Technically, the EUR/USD pair maintains a bullish outlook as it holds above the key 100-day Exponential Moving Averages (EMA) on the daily timeframe. Despite this, there is potential for further consolidation as the 14-day Relative Strength Index (RSI) is hovering around the midline, indicating neutral momentum. The immediate resistance level is at 1.1185, with further hurdles at 1.1230 and 1.1275. On the downside, the key support level is at 1.1000, with additional levels at 1.0950, 1.0893 (100-day EMA), and 1.0863 (lower Bollinger Band).
The Euro is the currency for 20 European Union countries in the Eurozone and is the second most traded currency in the world after the US Dollar. EUR/USD is the most traded currency pair globally, accounting for around 30% of all transactions. The European Central Bank (ECB) in Frankfurt, Germany, is the reserve bank for the Eurozone and is responsible for setting interest rates and managing monetary policy. The ECB’s primary mandate is to maintain price stability by controlling inflation or stimulating growth through interest rate adjustments.
Eurozone inflation data, measured by the Harmonized Index of Consumer Prices (HICP), is a key metric for the Euro. High inflation may lead the ECB to raise interest rates to control it, benefiting the Euro. Economic indicators such as GDP, PMIs, employment, and consumer sentiment surveys also influence the Euro’s direction. A strong economy attracts foreign investment and could prompt the ECB to raise interest rates, strengthening the Euro.
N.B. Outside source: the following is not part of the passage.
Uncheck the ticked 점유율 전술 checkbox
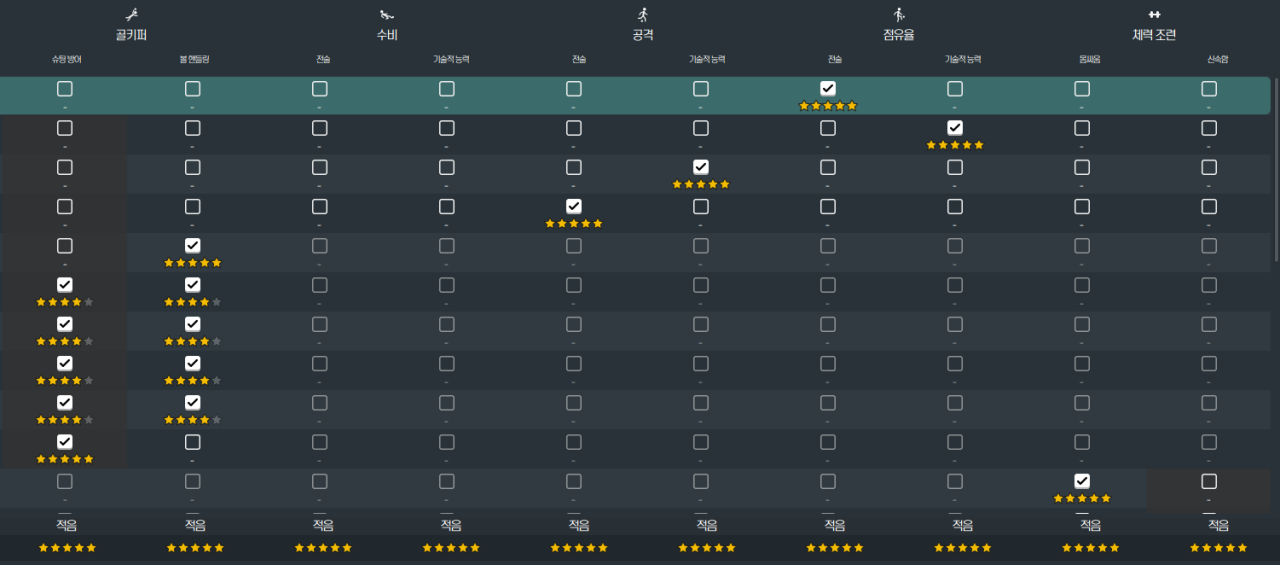tap(828, 89)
Conversely, weak economic data can lead to a decline in the Euro’s value.
Trade Balance data release is another important indicator for the Euro, measuring the difference between exports and imports. A positive Trade Balance boosts a currency as it indicates high demand for exports, while a negative balance weakens a currency. Data from the four largest Eurozone economies (Germany, France, Italy, Spain) are particularly crucial as they account for 75% of the Eurozone’s economy. Monitoring these economic indicators can provide insights into the health of the Euro and its potential movement in the forex market.